#### WRITTEN EXERCISE A
Set down, word for word, the stretch of the forum post about a sparring stance from "I have little" through "the entire kick.".
#### WRITTEN EXERCISE B
Condense the paragraph of the sparring-stance post that begins "I have little faith in my boxing technique" into a short bulleted list that keeps its main facts.
#### WRITTEN EXERCISE C
Continue the forum discussion about the unusual sparring stance from the point where it stops.

#### PASSAGE
I guess it's kinda presumptuous to have my first post be a thread, but I had a specific question I've been trying to answer so I guess I'll just ask.

I started sparring (let's just say it's MMA, for simplicity's sake) about a month ago, and I've noticed that I tend to favor this rather unusual stance. My trainer/instructor never corrects me during sparring, but I'm wondering a) whether it's effective and b) what it is, exactly. See, four years prior, I spent a year studying an American composite style (head instructor combined a bunch of styles, almost at random..."McDojo" is on the tip of my tongue, though I'd hate to admit it) and this stance I favor was one of the first one's I learned. It goes like so:

Body is perpendicular to your opponent's, assuming opponent is just standing normally. Knees bent, forward heel is lifted, angled slightly toward the opponent. Hands are supposed to be up near the chin, though I favor tucking the forward elbow into the ribs, leaving the forward forearm parallel to the floor and the opponent. Back arm goes across the chest to cover the chin.

I have little faith in my boxing technique, so I tend to favor kicks (and sidekicks, at that! Odd, given what I've read about sidekicks around here). I find that the raised foot reduces the response time for both side and roundhouse kicks, and even use it as a transitional stance when throwing kicks from the more "traditional," squarish MMA stance I'm being taught currently. Moreover, while the hand placement seems odd, it's easy to maintain throughout the entire kick.

Is it worthwhile to keep this in my arsenal? Or am I maintaining a bad habit? Have I subconsciously been watching too many kung fu movies (the joke here is that I don't watch any, see...)? Does this stance sound familiar to anyone?

Thanks for any help!
 
in mma never keep your body perpendicular to your opponents.. especially if your opponent is a grappler... you're basically giving your opponent a takedown
 
Body is perpendicular to your opponent's, assuming opponent is just standing normally. Knees bent, forward heel is lifted, angled slightly toward the opponent. Hands are supposed to be up near the chin, though I favor tucking the forward elbow into the ribs, leaving the forward forearm parallel to the floor and the opponent. Back arm goes across the chest to cover the chin.

#### SUPPLIED RECORDS
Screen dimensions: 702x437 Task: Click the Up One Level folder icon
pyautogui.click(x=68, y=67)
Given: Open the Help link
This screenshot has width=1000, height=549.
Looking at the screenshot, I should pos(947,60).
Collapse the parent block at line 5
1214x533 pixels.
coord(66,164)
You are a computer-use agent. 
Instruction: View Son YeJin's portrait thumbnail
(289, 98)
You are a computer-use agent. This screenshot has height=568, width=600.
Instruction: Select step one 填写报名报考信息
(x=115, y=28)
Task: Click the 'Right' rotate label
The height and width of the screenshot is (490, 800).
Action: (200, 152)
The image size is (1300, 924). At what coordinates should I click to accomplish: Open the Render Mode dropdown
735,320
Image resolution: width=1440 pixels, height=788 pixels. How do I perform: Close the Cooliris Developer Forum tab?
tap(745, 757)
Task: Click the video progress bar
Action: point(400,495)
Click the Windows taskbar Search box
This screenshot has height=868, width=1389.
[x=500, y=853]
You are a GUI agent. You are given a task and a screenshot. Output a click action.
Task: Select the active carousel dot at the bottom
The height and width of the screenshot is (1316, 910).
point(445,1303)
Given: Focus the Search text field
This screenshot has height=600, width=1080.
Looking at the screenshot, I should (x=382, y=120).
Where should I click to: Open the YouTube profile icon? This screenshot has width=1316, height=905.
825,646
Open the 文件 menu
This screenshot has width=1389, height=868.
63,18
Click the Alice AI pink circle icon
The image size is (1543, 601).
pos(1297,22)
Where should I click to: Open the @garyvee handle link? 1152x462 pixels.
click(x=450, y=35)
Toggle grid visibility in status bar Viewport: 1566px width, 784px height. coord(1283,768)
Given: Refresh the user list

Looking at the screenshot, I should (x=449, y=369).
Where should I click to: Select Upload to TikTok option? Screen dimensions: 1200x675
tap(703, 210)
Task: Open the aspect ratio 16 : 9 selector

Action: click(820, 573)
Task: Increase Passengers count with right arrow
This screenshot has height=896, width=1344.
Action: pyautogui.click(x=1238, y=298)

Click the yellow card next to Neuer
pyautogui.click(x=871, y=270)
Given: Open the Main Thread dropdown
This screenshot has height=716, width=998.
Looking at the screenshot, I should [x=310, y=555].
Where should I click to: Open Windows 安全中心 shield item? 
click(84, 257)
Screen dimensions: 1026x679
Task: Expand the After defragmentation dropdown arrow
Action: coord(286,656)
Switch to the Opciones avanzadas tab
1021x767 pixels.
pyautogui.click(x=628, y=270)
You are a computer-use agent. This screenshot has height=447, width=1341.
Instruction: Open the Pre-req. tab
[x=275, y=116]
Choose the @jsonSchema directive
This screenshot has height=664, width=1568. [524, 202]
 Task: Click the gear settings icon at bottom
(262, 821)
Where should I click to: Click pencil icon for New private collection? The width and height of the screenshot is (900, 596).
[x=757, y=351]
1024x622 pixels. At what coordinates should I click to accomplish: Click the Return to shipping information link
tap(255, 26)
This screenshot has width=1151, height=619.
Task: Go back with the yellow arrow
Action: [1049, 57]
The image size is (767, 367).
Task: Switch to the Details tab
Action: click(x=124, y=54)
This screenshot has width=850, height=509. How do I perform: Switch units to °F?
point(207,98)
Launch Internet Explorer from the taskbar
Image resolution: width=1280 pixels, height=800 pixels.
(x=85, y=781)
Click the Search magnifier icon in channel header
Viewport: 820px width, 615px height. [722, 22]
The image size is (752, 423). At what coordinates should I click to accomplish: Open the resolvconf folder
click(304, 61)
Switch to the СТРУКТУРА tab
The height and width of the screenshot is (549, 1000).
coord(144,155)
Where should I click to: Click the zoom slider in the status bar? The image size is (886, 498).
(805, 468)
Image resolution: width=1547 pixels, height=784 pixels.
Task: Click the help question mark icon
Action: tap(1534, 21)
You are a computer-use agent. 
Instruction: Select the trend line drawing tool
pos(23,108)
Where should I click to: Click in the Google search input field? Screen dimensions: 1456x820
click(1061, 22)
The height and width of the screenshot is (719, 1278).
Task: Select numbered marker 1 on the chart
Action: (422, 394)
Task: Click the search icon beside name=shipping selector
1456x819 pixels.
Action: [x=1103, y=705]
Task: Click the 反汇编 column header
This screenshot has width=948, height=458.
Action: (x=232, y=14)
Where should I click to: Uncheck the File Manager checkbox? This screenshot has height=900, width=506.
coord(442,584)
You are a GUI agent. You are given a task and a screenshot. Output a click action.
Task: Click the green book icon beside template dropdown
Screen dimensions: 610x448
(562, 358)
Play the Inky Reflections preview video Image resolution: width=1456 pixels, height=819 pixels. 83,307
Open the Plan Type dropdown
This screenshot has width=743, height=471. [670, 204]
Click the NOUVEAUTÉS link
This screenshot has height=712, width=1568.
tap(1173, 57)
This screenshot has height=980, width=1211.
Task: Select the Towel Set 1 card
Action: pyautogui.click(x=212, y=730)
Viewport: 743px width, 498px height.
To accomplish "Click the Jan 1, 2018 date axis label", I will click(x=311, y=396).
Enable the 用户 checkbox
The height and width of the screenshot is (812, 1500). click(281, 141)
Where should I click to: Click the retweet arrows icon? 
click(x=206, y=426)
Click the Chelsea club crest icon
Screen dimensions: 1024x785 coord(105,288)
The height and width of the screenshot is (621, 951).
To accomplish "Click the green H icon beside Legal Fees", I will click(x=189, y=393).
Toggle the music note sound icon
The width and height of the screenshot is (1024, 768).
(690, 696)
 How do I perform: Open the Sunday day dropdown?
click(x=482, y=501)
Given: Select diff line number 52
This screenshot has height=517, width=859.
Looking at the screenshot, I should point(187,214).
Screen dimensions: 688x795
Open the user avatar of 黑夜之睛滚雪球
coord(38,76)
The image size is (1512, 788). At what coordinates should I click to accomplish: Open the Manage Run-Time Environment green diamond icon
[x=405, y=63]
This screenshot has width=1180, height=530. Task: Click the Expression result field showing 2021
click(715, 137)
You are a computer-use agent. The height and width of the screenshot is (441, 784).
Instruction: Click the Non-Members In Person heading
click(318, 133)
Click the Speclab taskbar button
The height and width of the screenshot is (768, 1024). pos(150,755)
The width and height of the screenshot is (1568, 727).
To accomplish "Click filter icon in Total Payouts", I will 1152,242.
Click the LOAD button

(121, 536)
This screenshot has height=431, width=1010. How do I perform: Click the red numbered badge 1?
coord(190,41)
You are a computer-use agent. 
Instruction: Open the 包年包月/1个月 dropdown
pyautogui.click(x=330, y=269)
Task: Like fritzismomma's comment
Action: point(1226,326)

#### OUTPUT A
I have little faith in my boxing technique, so I tend to favor kicks (and sidekicks, at that! Odd, given what I've read about sidekicks around here). I find that the raised foot reduces the response time for both side and roundhouse kicks, and even use it as a transitional stance when throwing kicks from the more "traditional," squarish MMA stance I'm being taught currently. Moreover, while the hand placement seems odd, it's easy to maintain throughout the entire kick.

#### OUTPUT B
- Lacking confidence in their boxing, the poster favors kicks, including sidekicks.
- The raised foot cuts response time for side and roundhouse kicks.
- The poster also uses the stance as a transition when kicking from the more traditional, squarish MMA stance they are currently being taught.
- The hand placement seems odd but is easy to hold throughout the whole kick.

#### OUTPUT C
I have little faith in my boxing technique, so I tend to favor kicks (and sidekicks, at that! Odd, given what I've read about sidekicks around here). I find that the raised foot reduces the response time for both side and roundhouse kicks, and even use it as a transitional stance when throwing kicks from the more "traditional," squarish MMA stance I'm being taught currently. Moreover, while the hand placement seems odd, it's easy to maintain throughout the entire kick.


wtf you just described ryu
 
eh....yeah, it's kinda like that...though the actual stance is a bit wider...:redface: I'm tempted to say it's shotokan, but the reason your mentioned is the only thing I'd have to call it that. I was never told what it was called.

Since I'm starting out, my focus is on standup and I haven't had to worry about being open for takedowns just yet....though I guess I'll have to take that into consideration eventually.
 
I am not quite understanding the stance but that said it sounds like a cross between shotokan and gung fu. It seems to work for you with the strikes but if you are training MMA then it is probably bad. i say this as the stance is not stable. With the raised foot you will be more off balance and more suseptable to take downs and trips. If you are not doing grappling then it should work out. Without actually "seeing" it I can't help much further.
 
It also sounds like the stance Sagat uses in Street Fighter 2
 
Maybe I missunderstood (you really should include a pic), but it sounds like old old old school boxing with a "sugar-foot" twist.

Its a terrible stance for MMA. Good luck throwing any good kick without letting your opponent know you are going to throw it way in advance.

If you "sugar-foot" (drop the lead arm and hide behind your shoulder/back) I will just kick you repeatedly. If it gets thorugh to your head great, if you keep blocking it with your shoulder/back/forearm, great. It'll hurt you, not me.

Or I can just kick you in the lead leg. Since you are perpendicular I will just crush the back of your leg. You wont make it out of the first round.

You're open to elbows man. Jab, Jab, step in to smother your counter while slipping to the side with my head, over the top elbow. You cant hide behind the shoulder/back because its comming with a downward angle. I'm not talking about the jumping downward elbow to the top of the head (which would also work) I'm just talking about the boring old Muay Thai 101 angled elbow. You're cut, I eventually win.

Easy takedown. The further you put the front foot foreward the easier it is for a wrestler to grab it.

I think you need to go train with a Muay Thai instructor and a wrestling coach and a BJJ coach. Then mesh whet they teach you together into what works for you. All three will tell you to stop standing that way.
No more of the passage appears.